Dear Prof. King,
I am conducting an analysis on the risk of aircraft crashes, comparing data
from accidents and normal flights. Given the rare occurence of accidents, I
have an extremely unblanced data set.
A discussion on ALLSTAT
(http://www.jiscmail.ac.uk/cgi-bin/webadmin?A2=ind04&L=allstat&D=0&I=-1&P=15
7323) on this topic mentions your paper (Logistic Regression in Rare Events
Data, 2001) as well as other methods to deal with rare events in logistic
regression. One of them is to conduct logistic regression on subsets.

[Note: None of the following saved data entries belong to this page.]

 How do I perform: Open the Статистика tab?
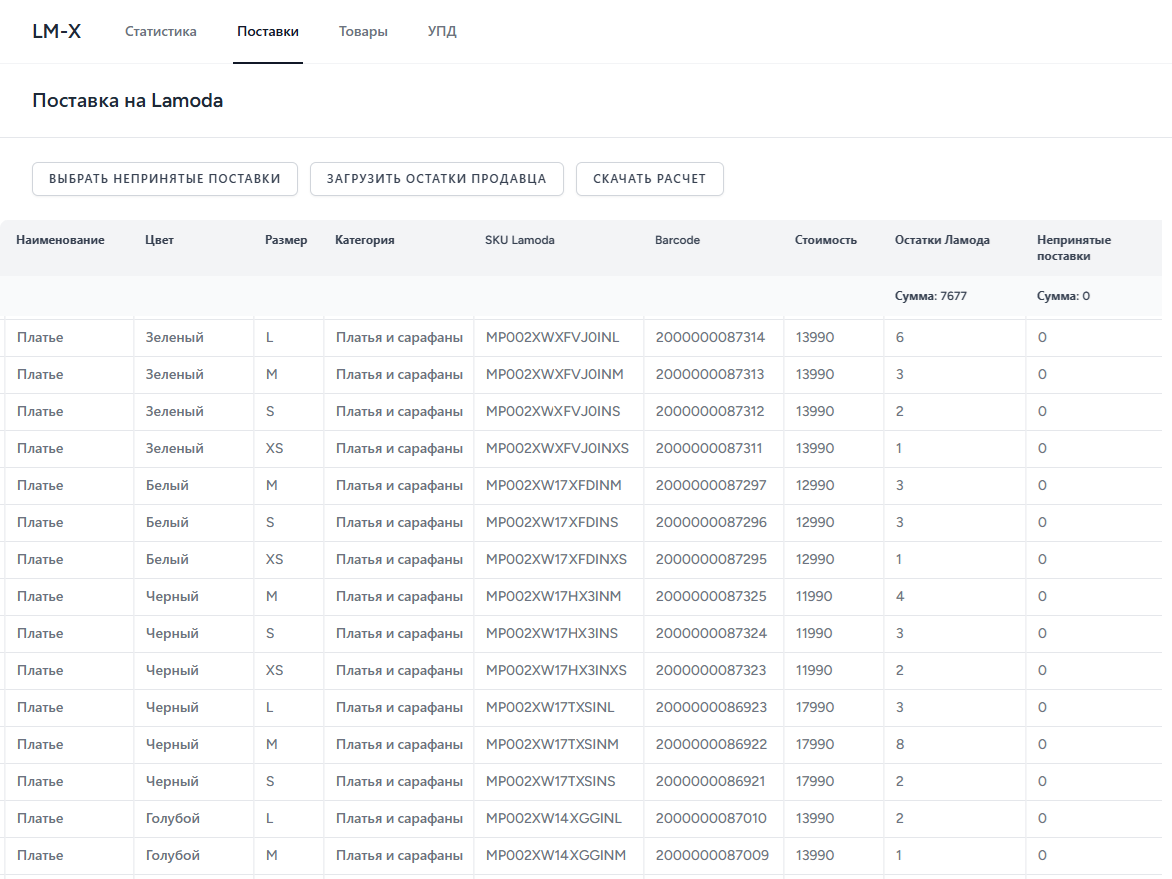pos(161,31)
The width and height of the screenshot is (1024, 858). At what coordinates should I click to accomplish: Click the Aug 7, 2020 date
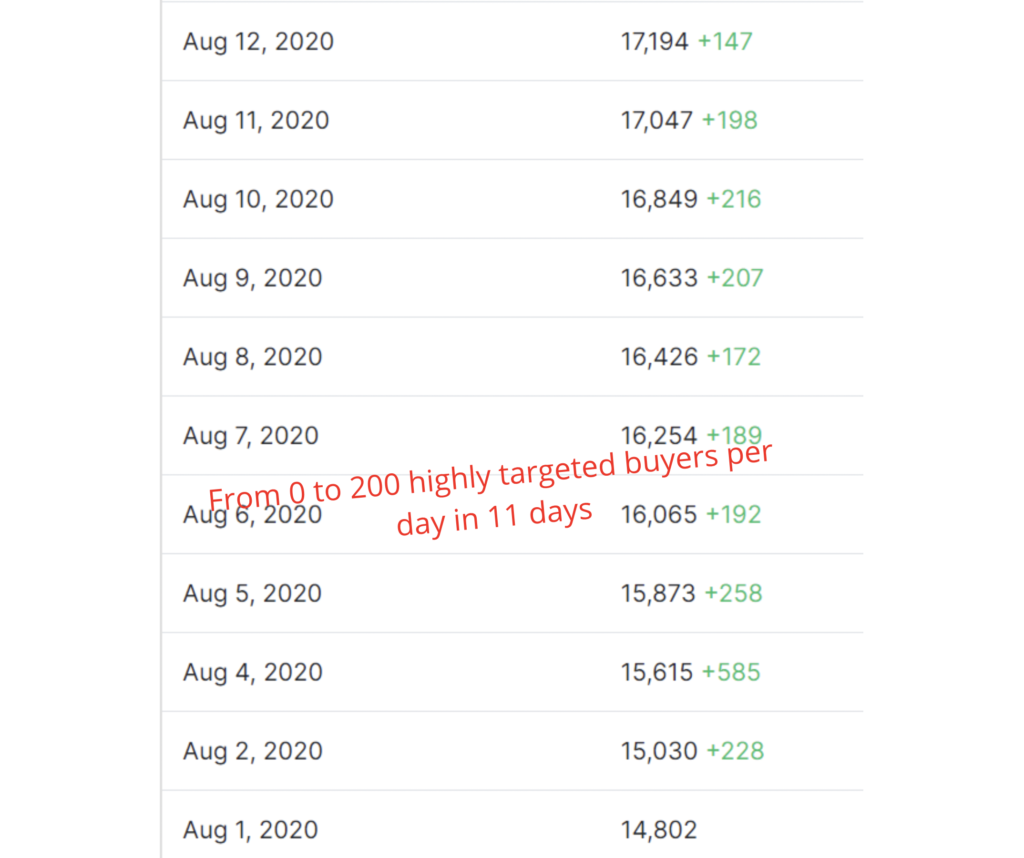(x=252, y=436)

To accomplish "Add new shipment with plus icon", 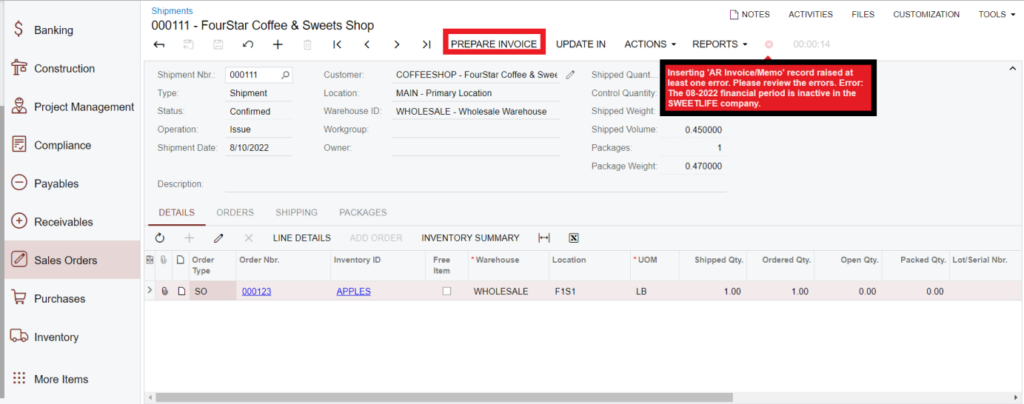I will coord(278,44).
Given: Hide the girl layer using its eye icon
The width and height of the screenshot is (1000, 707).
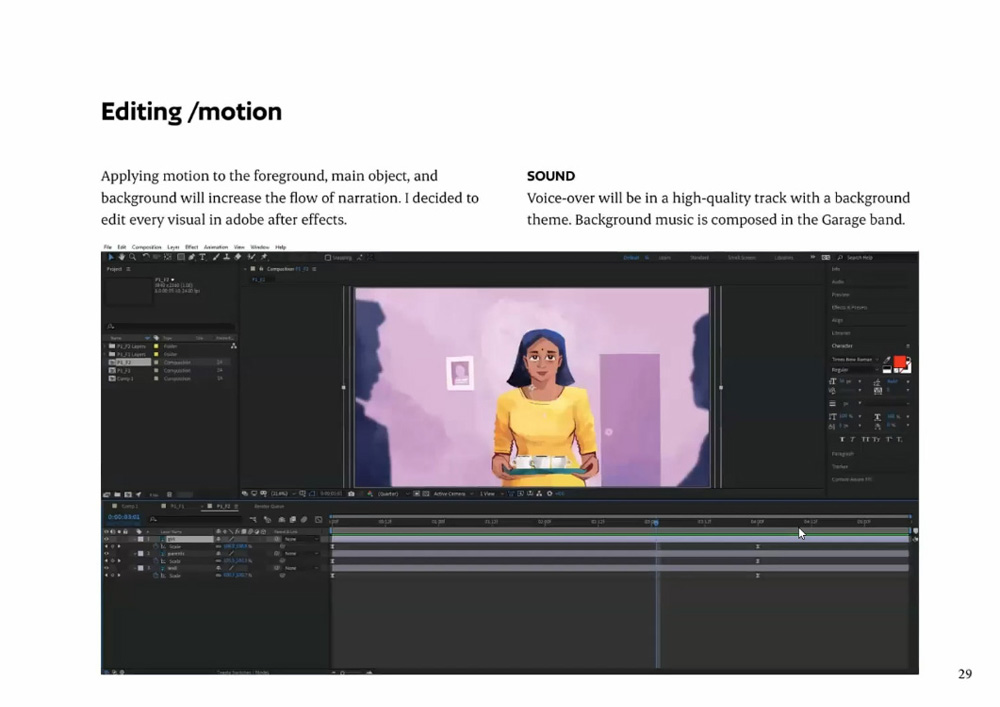Looking at the screenshot, I should [107, 539].
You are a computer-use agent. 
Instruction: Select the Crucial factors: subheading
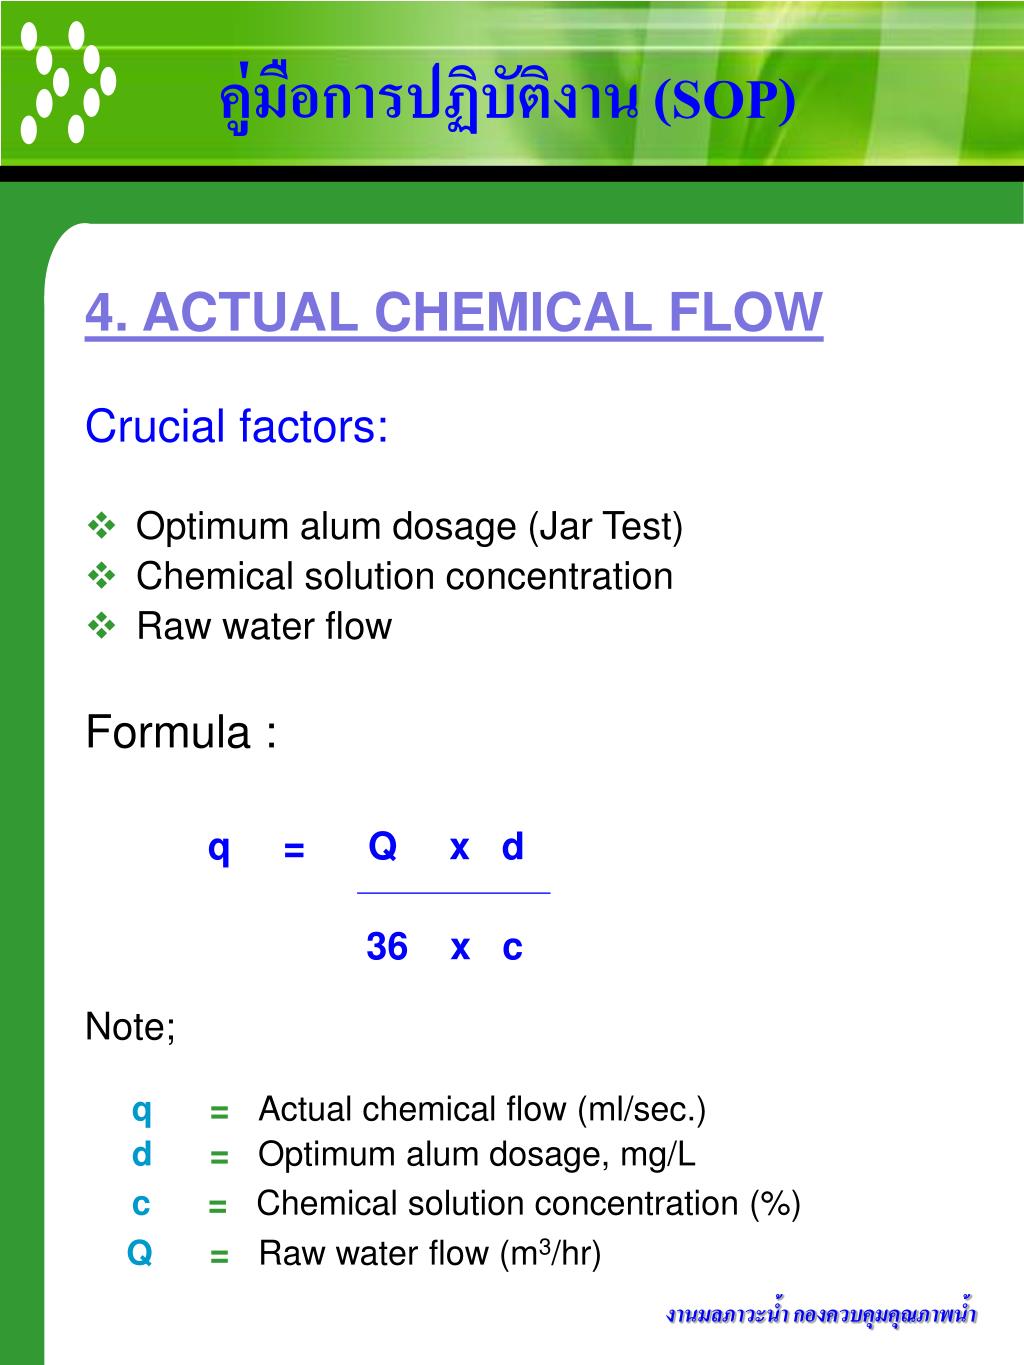click(x=237, y=427)
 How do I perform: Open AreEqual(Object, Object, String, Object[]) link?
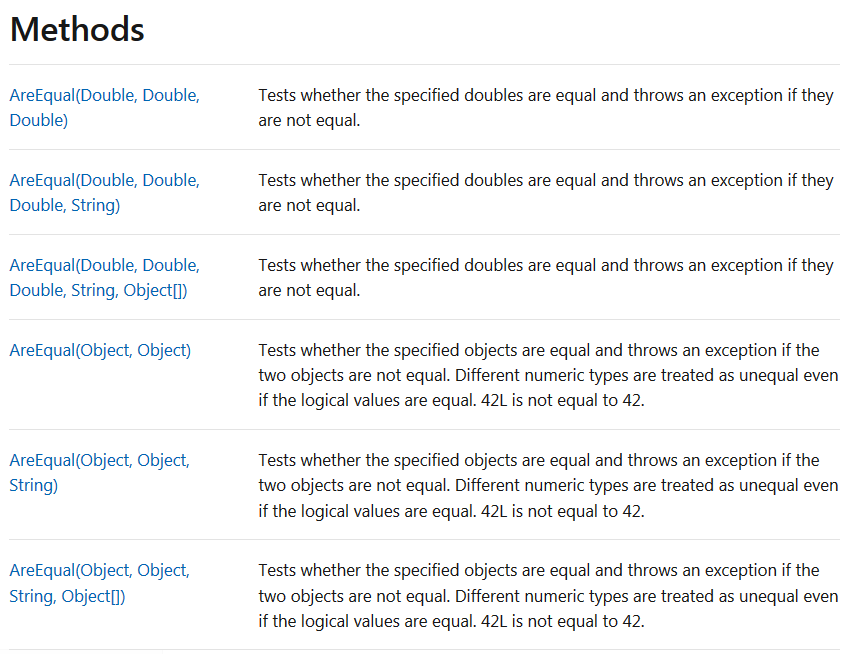click(100, 583)
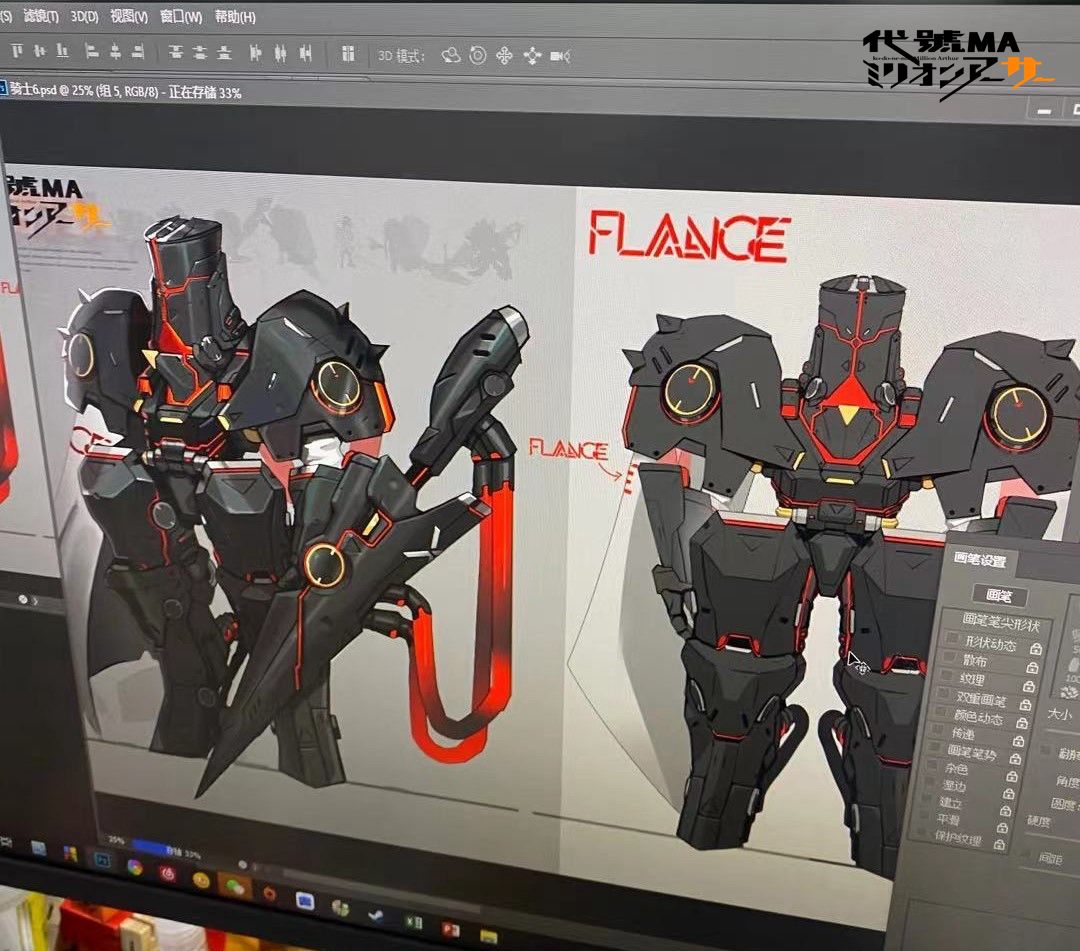Image resolution: width=1080 pixels, height=951 pixels.
Task: Select the 3D pan mode icon
Action: point(504,56)
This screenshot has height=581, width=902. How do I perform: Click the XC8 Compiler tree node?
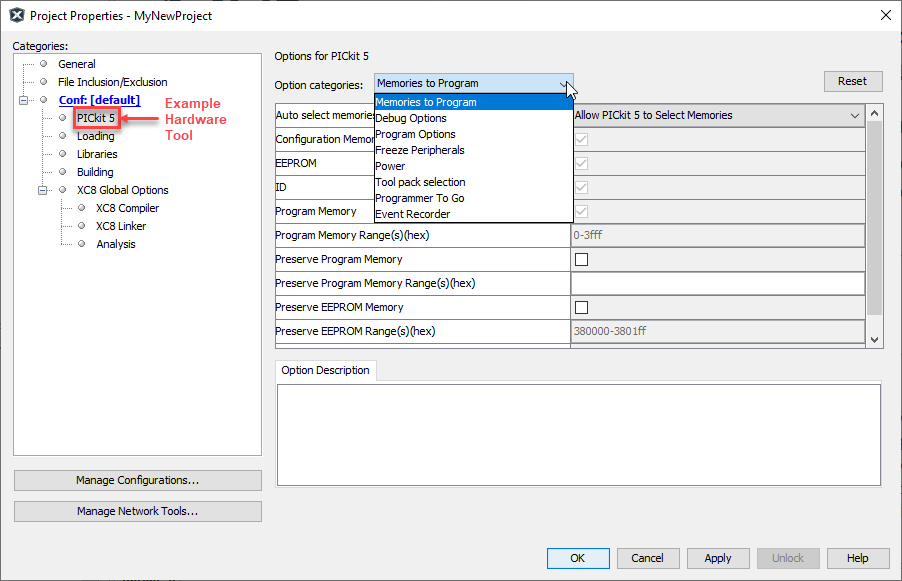coord(127,208)
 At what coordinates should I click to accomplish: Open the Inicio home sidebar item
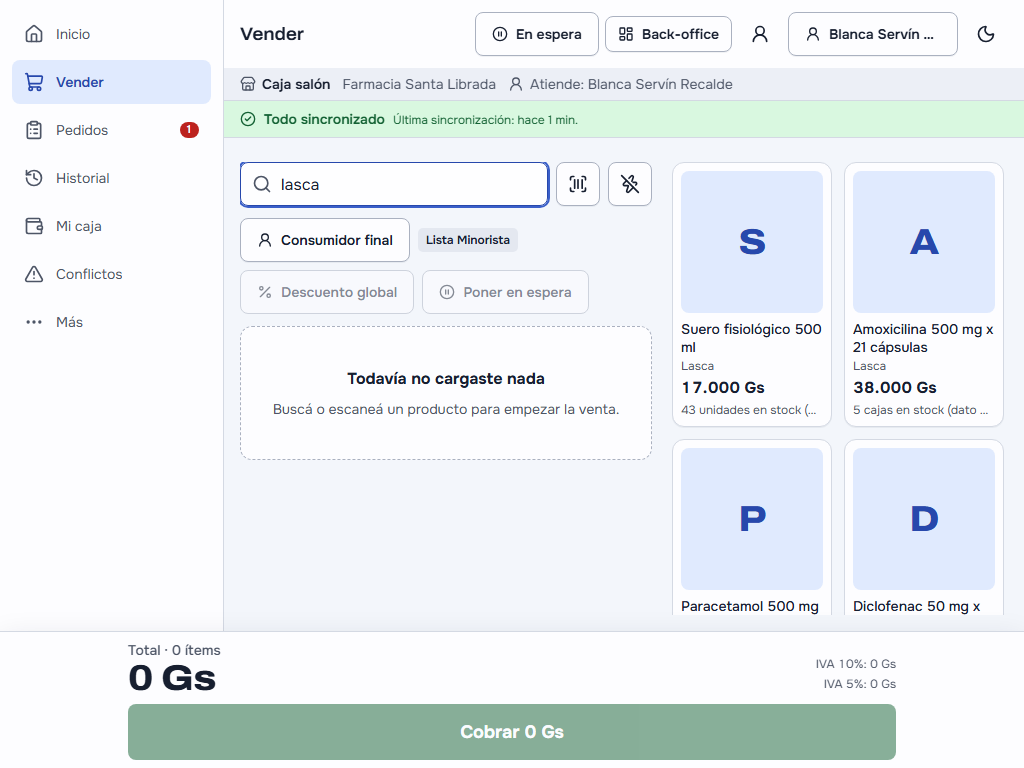pos(112,34)
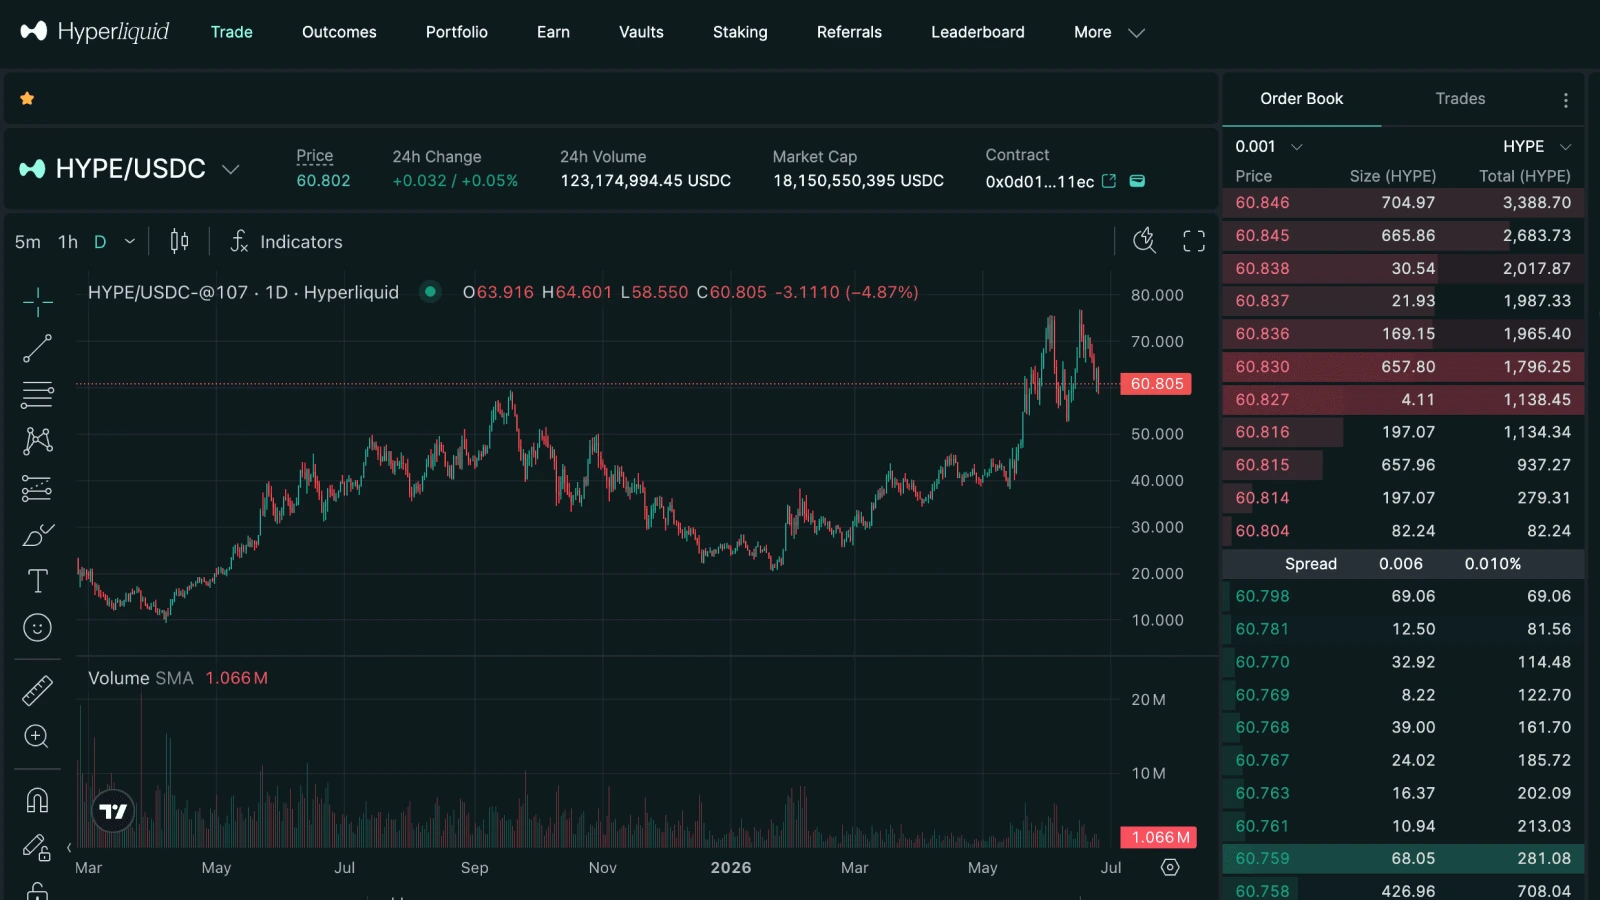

Each subset has a 50:50 ratio of events to non-events, achieved by selecting
all events and a random selection of the same number of non-events. The
final parameter values would be defined by averaging the subsets' results.
This method, apparently, is base on findings of Weiss & Provost (The Effect
of Class Distribution on Classifier Learning: An Empirical Study, 2001),
which deals with machine learning and data-mining methods.
Given my lack of training in this field, I am unsure whether it is
appropriate to treat logistic regression as a classifier/learner in the
data-mining sense, such that Weiss & Provosts' conclusions also apply to the
statistical technique. Your opinion on this matter would be greatly
appreciated.
Also, would it be possible to implement the corrections suggested in your
Logistic Regression in Rare Events Data paper with SPSS/Excel?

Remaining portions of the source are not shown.